Thursday, December 27, 2012

1 income family? *updated*

Dan told me last night that he finds out today if he's getting laid off. He says he found out yesterday and only because his management friend warned him. Apparently the company has a meeting at 10am and they'll know after the meeting. Today or tomorrow may be his last day and he wont get a compensation package.
I've always strongly believed that things happen for a reason. I don't know what that reason may be right now but I do have faith that we'll find our way and be ok. I was up most of the night thinking about our finances and the most important part is that my pay covers the mortgage (but not much else) so we don't have to worry about losing our house. We may live on kraft dinner and wear more sweaters for a few months but we'll be ok :)

*update* They didn't know for sure until 4:30 yesterday afternoon but they thankfully will not be laid off.

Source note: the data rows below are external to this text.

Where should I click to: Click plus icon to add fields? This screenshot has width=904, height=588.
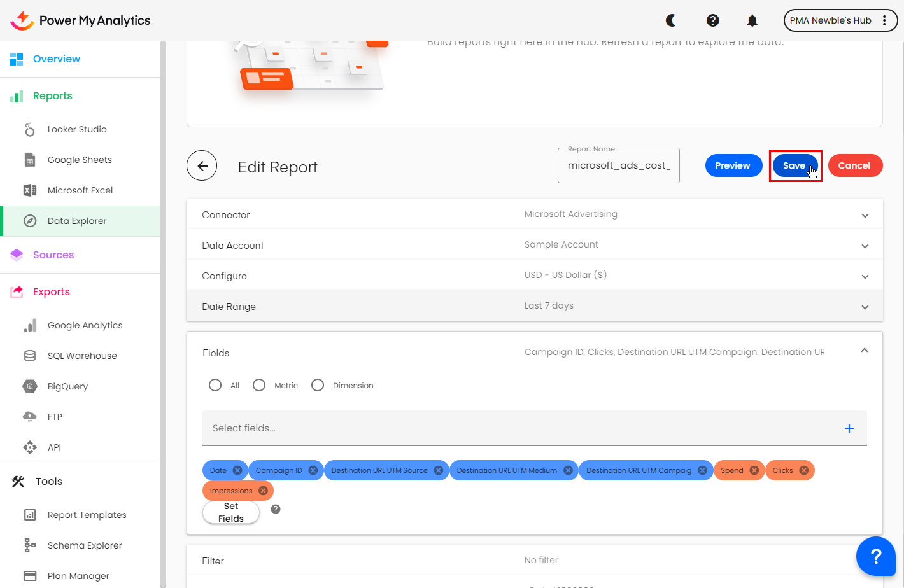[849, 428]
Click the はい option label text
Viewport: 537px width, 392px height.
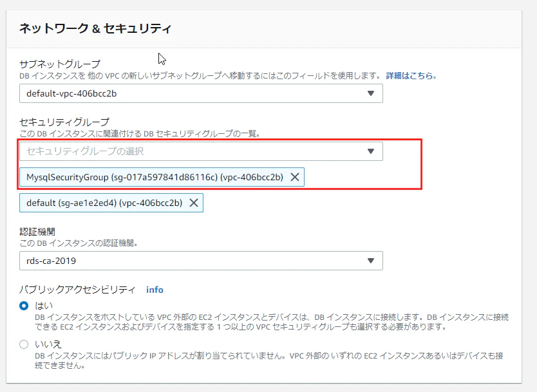tap(44, 306)
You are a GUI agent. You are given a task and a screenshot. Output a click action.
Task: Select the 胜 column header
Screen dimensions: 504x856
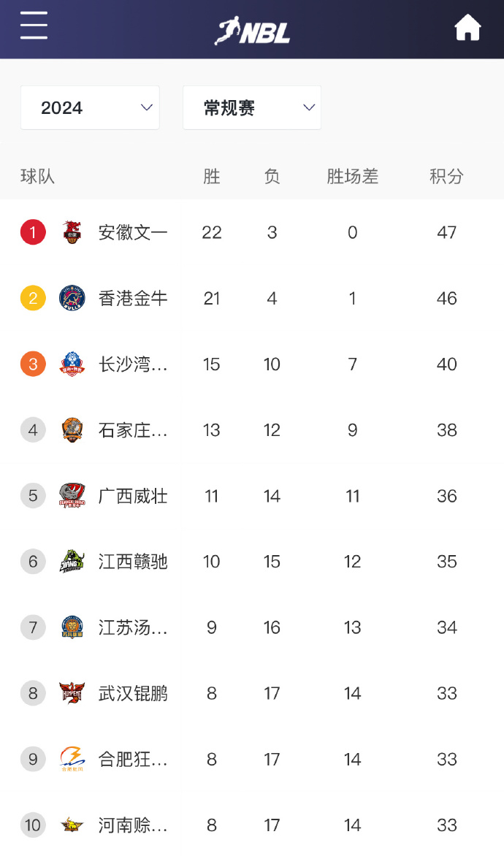212,177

Saturday, December 22, 2012

4 weeks

I did my HCG today and I can officially say I'm pregnant! My HCG level was 262 at 4 weeks 1 day (although I'm sure the doctor is going to put me back a day eventhough my cycle is 27 days instead of 28). This gives me a due date of...... August 31,2013.

I thought I'd start the weekly pregnancy questions. I'm not going to do this every week but it'll give me an idea of how much weight I've gained. Most of these questions aren't going to apply yet but I'll do the best I can.

How far along? 4 weeks
Baby's size? Poppyseed
Total Weight Gain: My weight at the moment is 138.2lbs

Bellybutton:  Obviously in
Stretchmarks: I never got rid of my stretchmarks from pregnancies 1 and 2
Maternity Clothes: No
Gender: Don't think we'll find out
Movement: No
Sleep: I've been suffering insomnia the past couple nights. I've barely slept at all the past 3 days.
Symptoms: Is it too early for morning sickness? I've been feeling nauseous most for a week now.
Food Aversions: Because of the nausea I haven't really been feeling like eating so everything.
Food Cravings: Nothing really.
Best Moments this week: 
Getting my BFP
What I miss: Nothing
What I am Looking forward to: Christmas!


I'm really hoping to a happy and healthy 9 months.
I forgot to update about the temp dip the other day. It went back up the next day from 96.4 to 97.5.

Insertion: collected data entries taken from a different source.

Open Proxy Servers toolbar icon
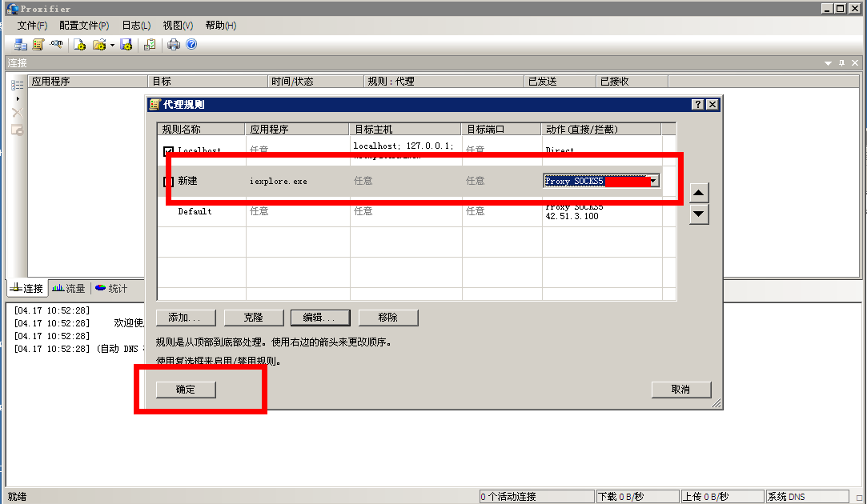The width and height of the screenshot is (867, 504). pos(21,45)
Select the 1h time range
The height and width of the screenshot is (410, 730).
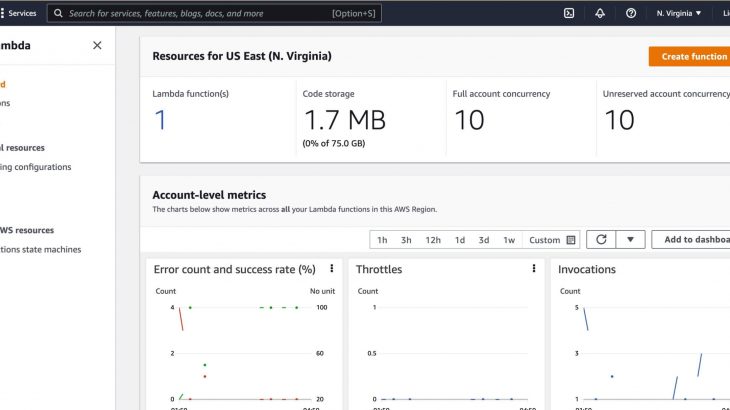pyautogui.click(x=382, y=240)
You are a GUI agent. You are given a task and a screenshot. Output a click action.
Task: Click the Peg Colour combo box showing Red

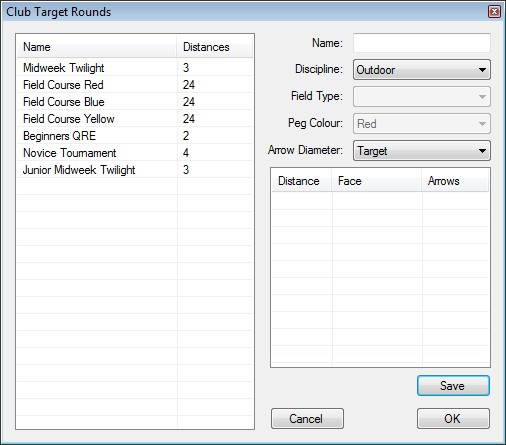tap(422, 124)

Thursday, December 20, 2012

Drop in temp

I've been doing a lot of googling today and I figure it's time to write this post so hopefully it'll give others hope in the future.

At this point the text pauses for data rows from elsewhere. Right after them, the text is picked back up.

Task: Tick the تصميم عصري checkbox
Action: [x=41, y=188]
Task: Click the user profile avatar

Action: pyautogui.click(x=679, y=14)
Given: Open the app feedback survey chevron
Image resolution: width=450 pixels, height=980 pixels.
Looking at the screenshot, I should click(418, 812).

This is the first month I've done charting. From everything I've read your temps start low and once you ovulate they increase. My chart shows I ovulated on day 14 which sounds pretty accurate based on my cycles. Then your temp is supposed to stay risen until the day or day before your period starts then it drops  below the cover line. If you're pregnant normally your temp stays high.

As you all know I took a pregnancy tests 2 days ago that game up positive. They also did yesterday so I'm not quite sure what this means. From what I've looked up online today occasionally it drops below the cover line but comes back up the next day. So I'm hoping mine will come back up tomorrow. I've decided I'm going to keep my plan and go form my HCG test on Saturday if my period doesn't start tomorrow.
I'm really regretting doing the charting now.

Wednesday, December 19, 2012

Pregnant?

*This was written yesterday*

I think I might be pregnant! Today is cycle day 25.  Last week I decided to give into my early testing obsession in a way that wouldn't cost us a lot of money.......ebay! I bought 25 tests for $10.25 (free shipping). I didn't really hold out much hope that these tests would ever show up positive because of Lauren's pregnancy and the lack of + urine, also they're the cheap strip tests but testing is my way of getting through the 2 week wait. I decided I was going to test Sunday (9 DPO) and every second day until my period arrived. Sunday of course was 100% negative. This morning however.....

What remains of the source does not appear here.